Re: [vpp-dev] Requirement on Load Balancer plugin for VPP

[Thomas F Herbert]

On 04/25/2017 04:45 AM, Zhou, Danny wrote:

Thanks Pierre, comments inline.

*From:*Pierre Pfister (ppfister) [mailto:ppfis...@cisco.com]
*Sent:* Tuesday, April 25, 2017 4:11 PM
*To:* Ni, Hongjun <hongjun...@intel.com>
*Cc:* Zhou, Danny <danny.z...@intel.com>; Ed Warnicke 
<hagb...@gmail.com>; Li, Johnson <johnson...@intel.com>; 
vpp-dev@lists.fd.io
*Subject:* Re: [vpp-dev] Requirement on Load Balancer plugin for VPP

    Le 25 avr. 2017 à 09:52, Ni, Hongjun <hongjun...@intel.com
    <mailto:hongjun...@intel.com>> a écrit :

    Hi Pierre,

    For LB distribution case, I think we could assign a node IP for
    each LB box.

    When received packets from client, LB will do both SNAT and DNAT.
    i.e. source IP -> LB’s Node IP, destination IP -> AS’s IP.

    When returned packets from AS, LB also do both DNAT and SNAT. i.e.
    source IP -> AS’s IP, destination IP -> Client’s IP.

Does NSH solve this problem solve this problem of transparently 
forwarding the traffic.

I see.

Doing so you completely hide the client's source address from the 
application.

You also require per-connexion binding at the load balancer (MagLev 
does per-connexion binding, but in a way which allows for hash 
collisions, because it is not a big deal if two flows use the same 
entry in the hash table. This allows for smaller and fixed size hash 
table, which also provides a performance advantage to MagLev).

In my humble opinion, using SNAT+DNAT is a terribly bad idea, so I 
would advise you to reconsider finding a way to either:

- Enable any type of packet tunneling protocol in your ASs (IPinIP, 
L2TP, whatever-other-protocol, and extend VPP's LB plugin with the one 
you pick).

- Put some box closer to the ASs (bump in the wire) for decap.

- If your routers support MPLS, you could also use it as encap.

*/[Zhou, Danny] In a cloud environment where hundreds of or thousands 
of ASs are dynamically deployed in a VM or a container, it is not easy 
for orchestrator (within global view) to find a close enough boxes to 
be configured automatically in order to offload encap/decap works. 
Mostly like, it will be still software to do the encap/decap work. 
Secondly, if we are target small packet line rate performance, adding 
the tunnel heads increases the total packet size hence decrease the 
packet efficiency and cause packet loss. I would consider adding GRE 
tunnels for LB is like abuse of tunneling protocol, as those tunneling 
protocols are not designed for this case. SNAT + DNA has its own 
disadvantage, but they are widely used in software centric Cloud 
environment orchestrated by Openstack or Kubernetes./*

If you really want to use SNAT+DNAT (god forbid), and are willing to 
suffer (or somehow like suffering), you may try to:

- Use VPP's SNAT on the client-facing interface. The SNAT will just 
change clients source addresses to one of LB's source addresses.
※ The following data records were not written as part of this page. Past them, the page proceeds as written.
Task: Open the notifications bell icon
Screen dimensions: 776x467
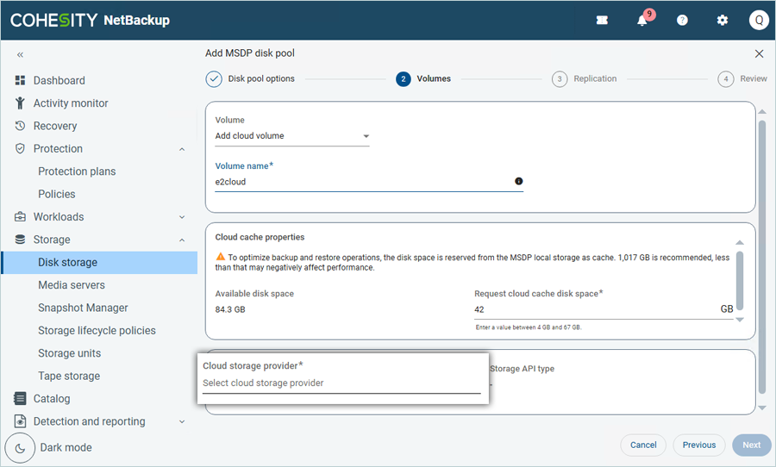Action: coord(642,21)
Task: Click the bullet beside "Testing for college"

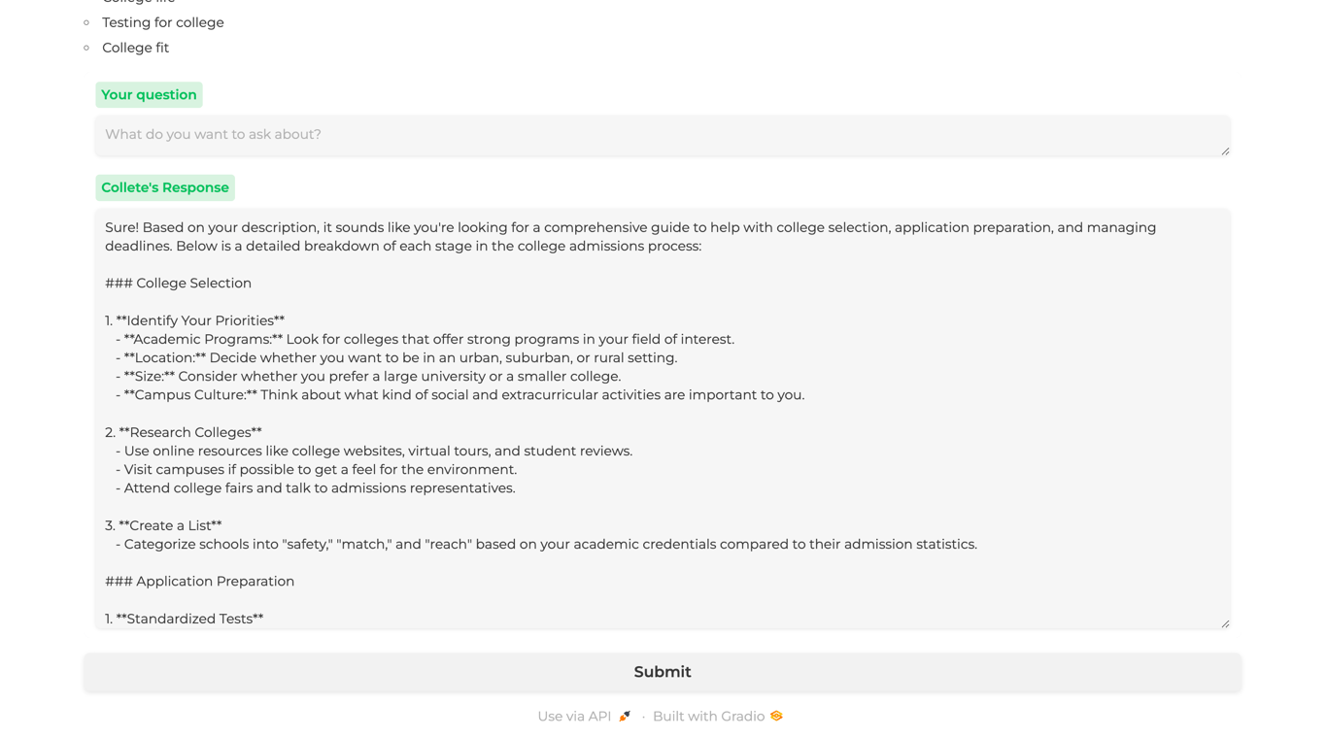Action: (x=86, y=22)
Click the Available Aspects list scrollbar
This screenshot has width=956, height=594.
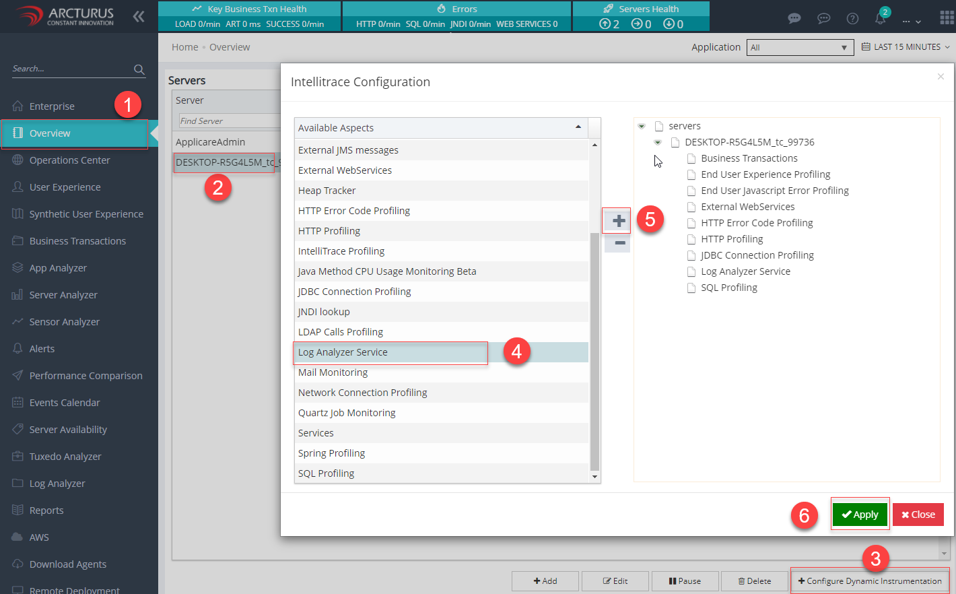(x=594, y=350)
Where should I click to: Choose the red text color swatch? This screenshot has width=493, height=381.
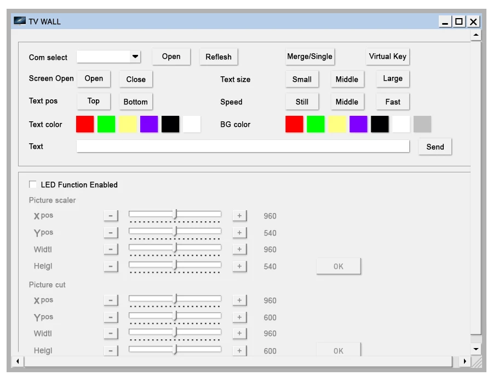pos(85,124)
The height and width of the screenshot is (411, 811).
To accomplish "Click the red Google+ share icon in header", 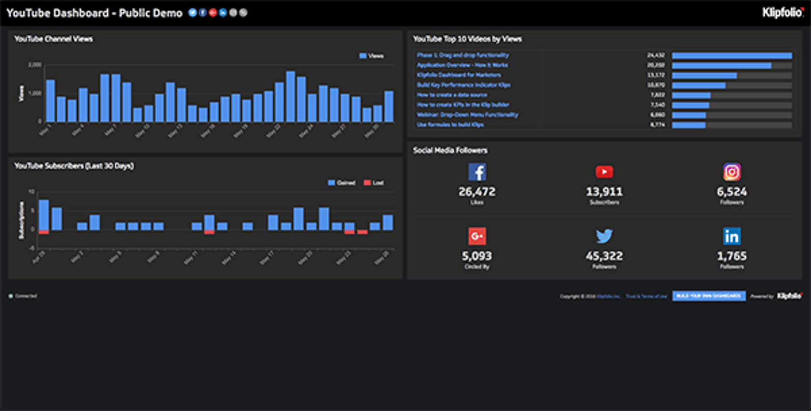I will click(x=213, y=13).
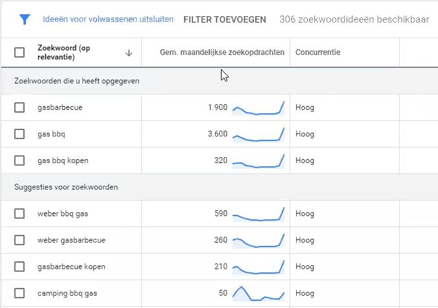This screenshot has width=438, height=308.
Task: Mark the camping bbq gas checkbox
Action: coord(19,293)
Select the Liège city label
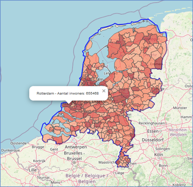 tap(120, 173)
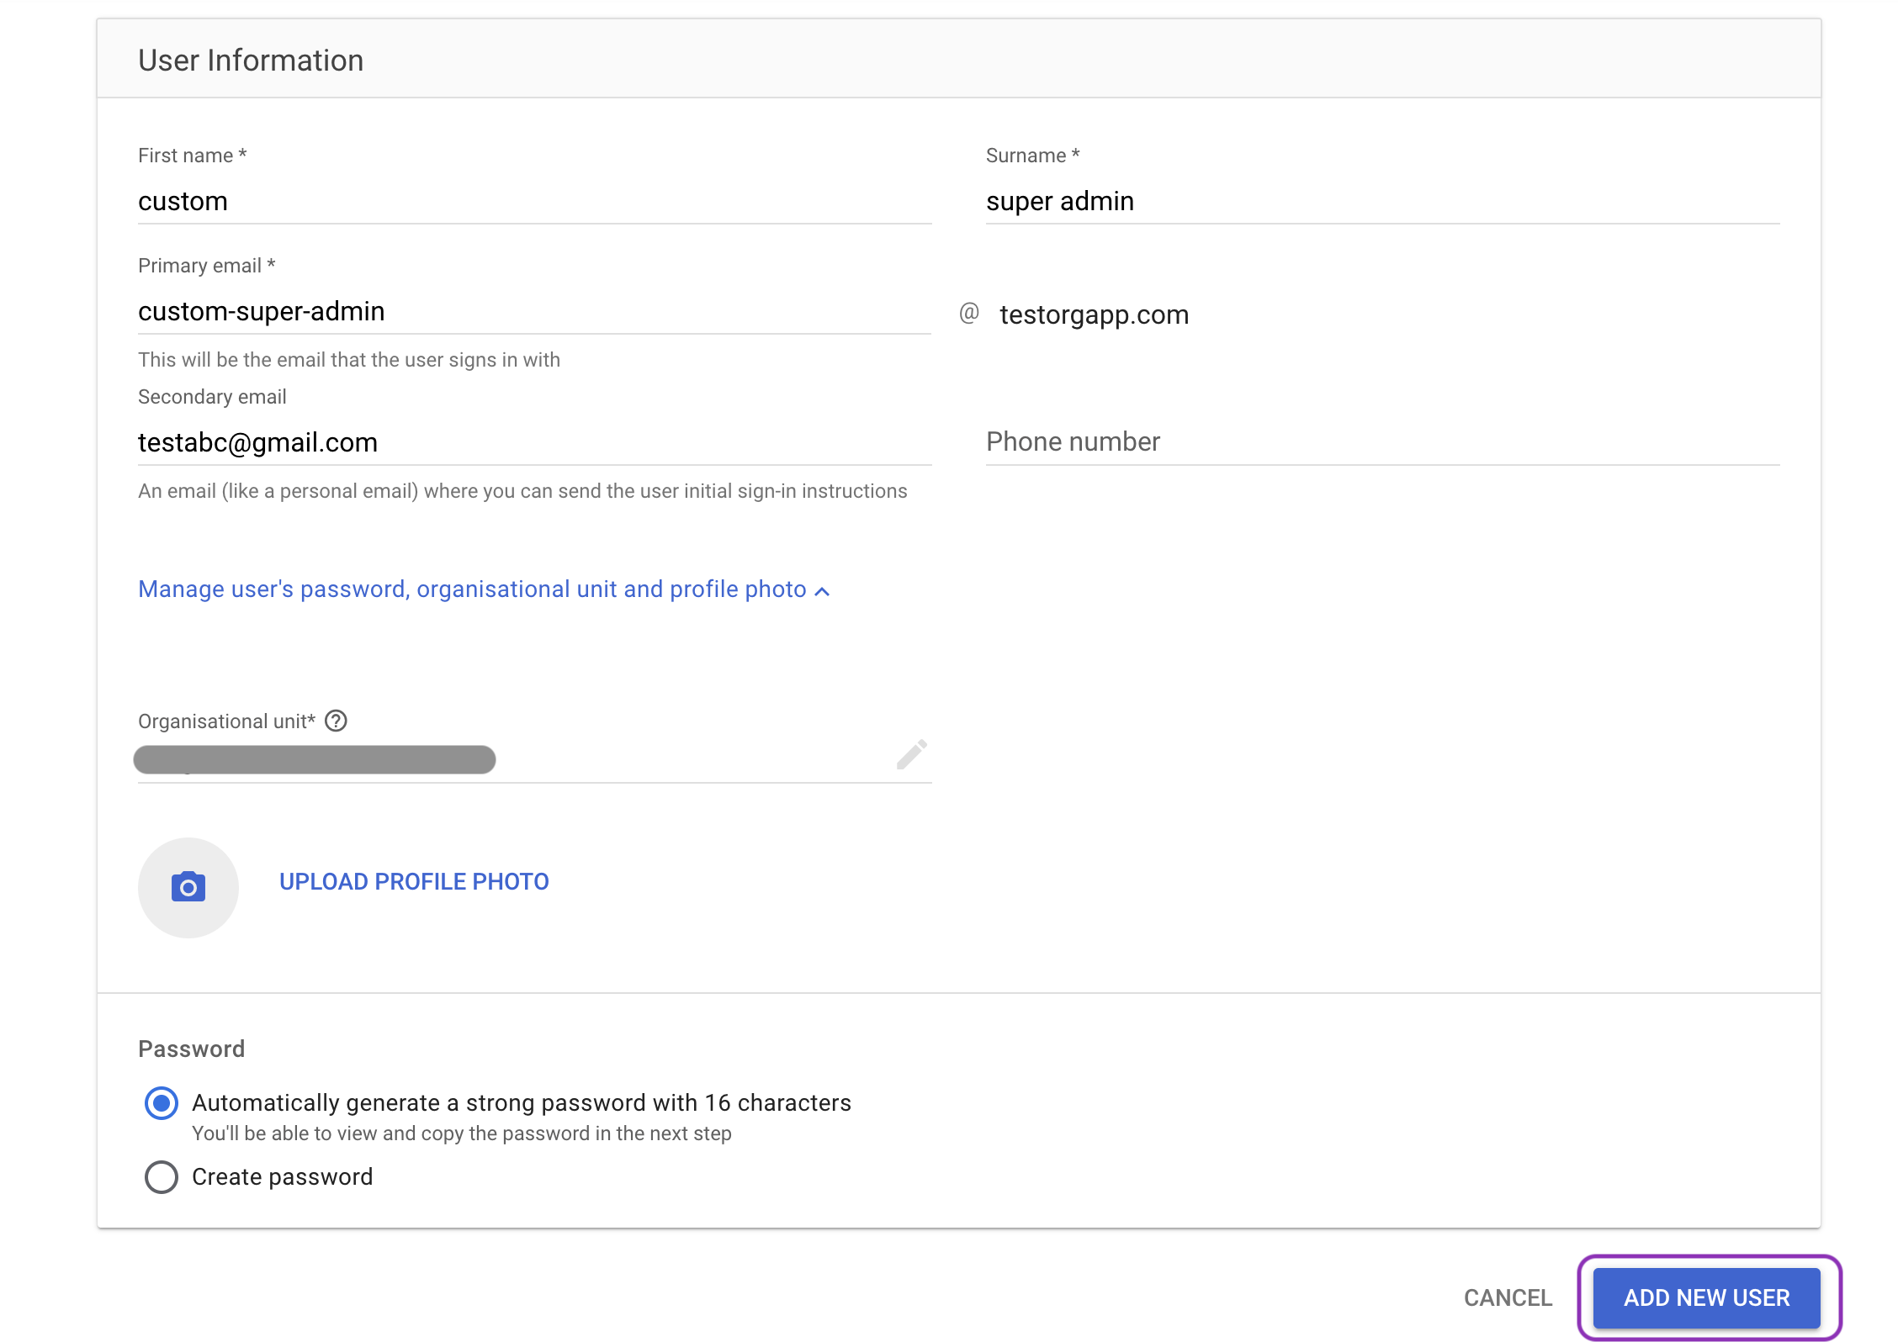Click the CANCEL button
Viewport: 1898px width, 1342px height.
(x=1508, y=1297)
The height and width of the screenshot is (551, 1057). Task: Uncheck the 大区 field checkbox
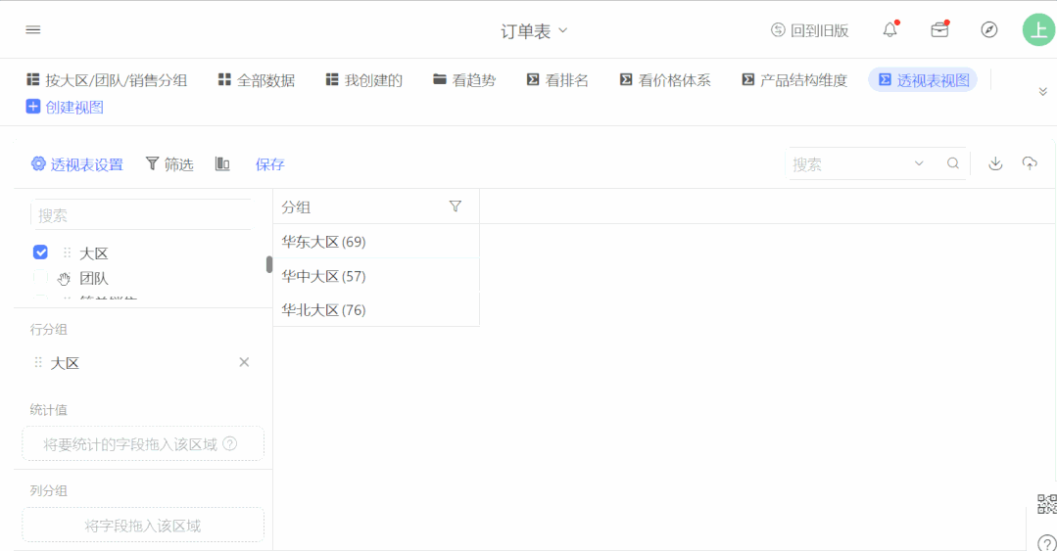(x=40, y=252)
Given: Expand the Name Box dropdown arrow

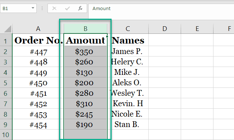Looking at the screenshot, I should click(33, 8).
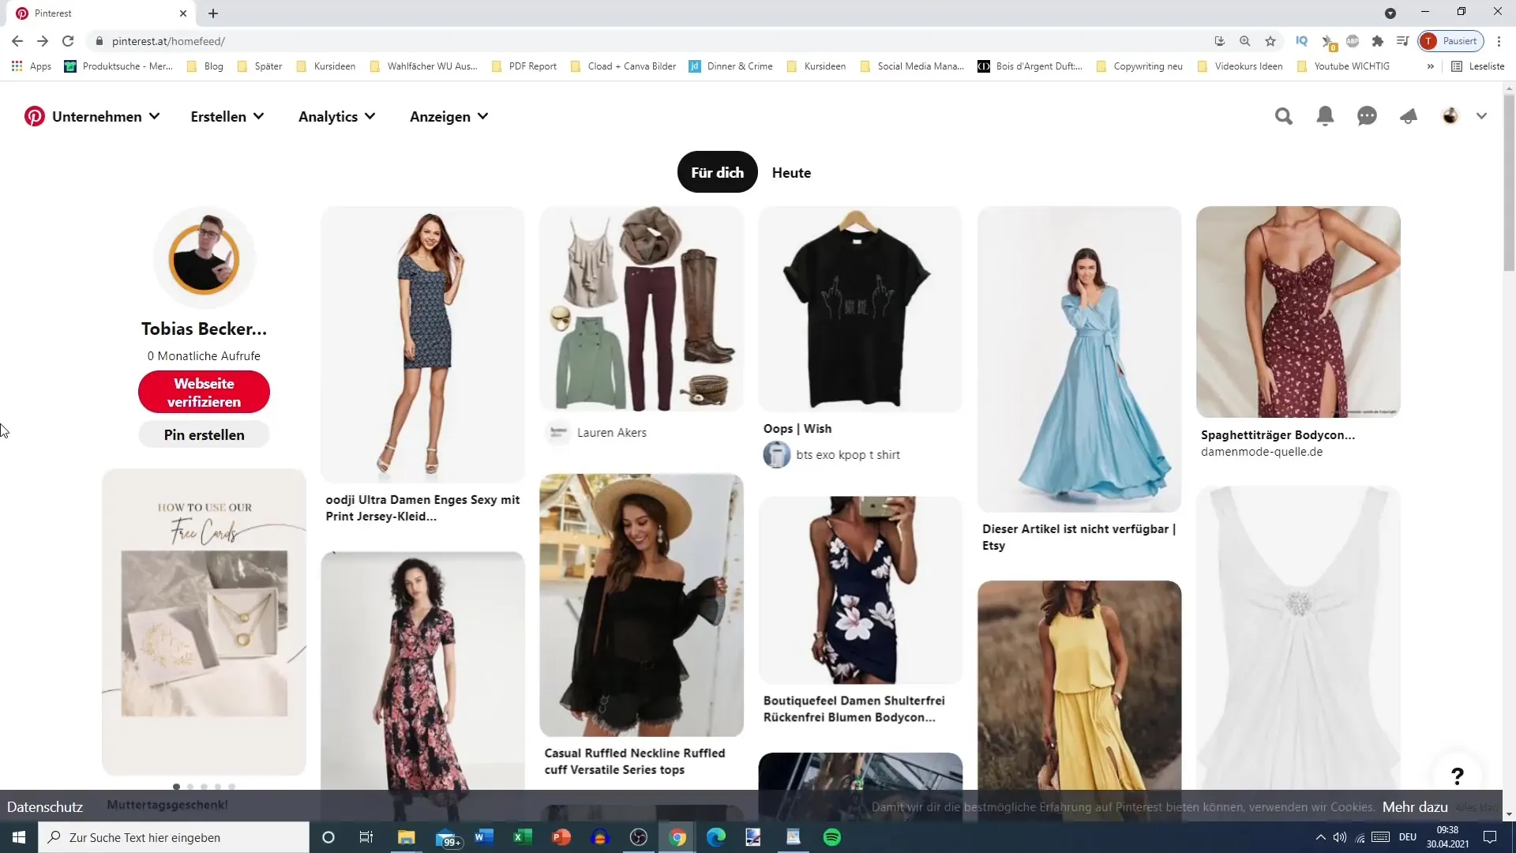The width and height of the screenshot is (1516, 853).
Task: Switch to the 'Für dich' tab
Action: [x=718, y=173]
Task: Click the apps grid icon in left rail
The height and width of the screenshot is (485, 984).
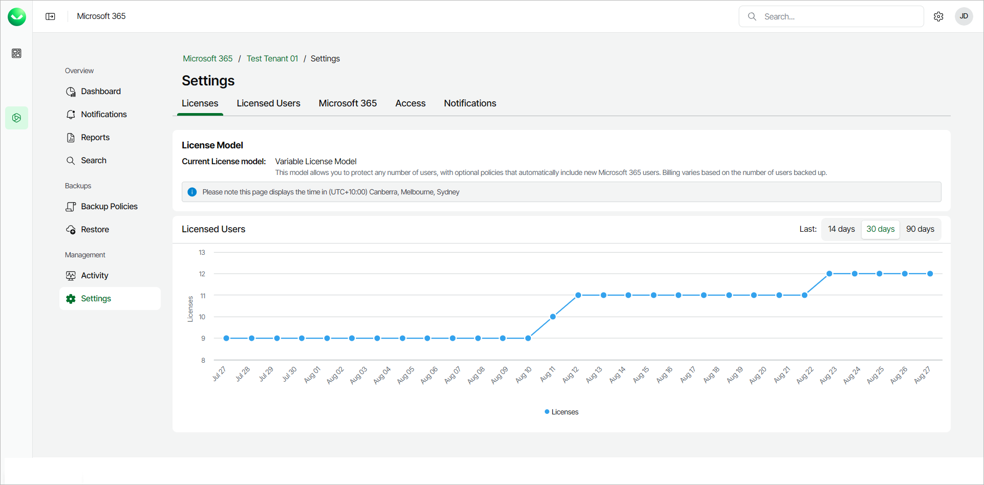Action: pos(16,53)
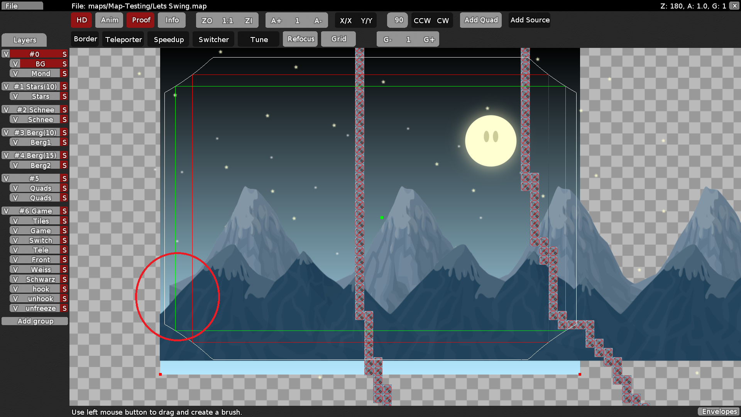Increase animation speed with A+

pyautogui.click(x=276, y=20)
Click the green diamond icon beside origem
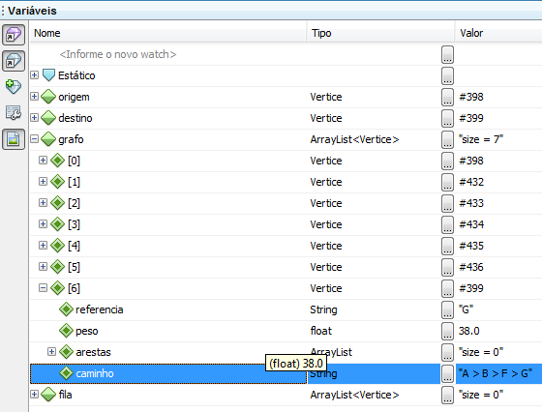Screen dimensions: 542x412 tap(48, 97)
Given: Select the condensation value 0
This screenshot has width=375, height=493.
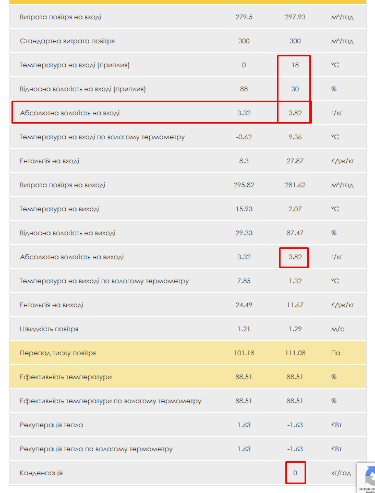Looking at the screenshot, I should 295,473.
- Extend VPP's LB plugin to support DNAT "encap".

- Extend VPP's LB plugin to support return traffic and stateless SNAT 
base on LB flow table (And find a way to make that work on multiple 
cores...).

The client->AS traffic, in VPP, would do ---> client-facing-iface --> 
SNAT --> LB(DNAT) --> AS-facing-iface

The AS->client traffic, in VPP, would do ---> AS-facing-iface --> 
LB(Stateless SNAT) --> SNAT Plugin (doing DNAT-back) --> 
client-facing-iface

Now the choice is all yours.

But I will have warned you.

Cheers,

- Pierre



    Thanks,

    Hongjun

    *From:*Pierre Pfister (ppfister) [mailto:ppfis...@cisco.com]
    *Sent:*Tuesday, April 25, 2017 3:12 PM
    *To:*Zhou, Danny <danny.z...@intel.com <mailto:danny.z...@intel.com>>
    *Cc:*Ni, Hongjun <hongjun...@intel.com
    <mailto:hongjun...@intel.com>>; Ed Warnicke <hagb...@gmail.com
    <mailto:hagb...@gmail.com>>; Li, Johnson <johnson...@intel.com
    <mailto:johnson...@intel.com>>; vpp-dev@lists.fd.io
    <mailto:vpp-dev@lists.fd.io>
    *Subject:*Re: [vpp-dev] Requirement on Load Balancer plugin for VPP

    Hello all,

    As mentioned by Ed, introducing return traffic would dramatically
    reduce the performance of the solution.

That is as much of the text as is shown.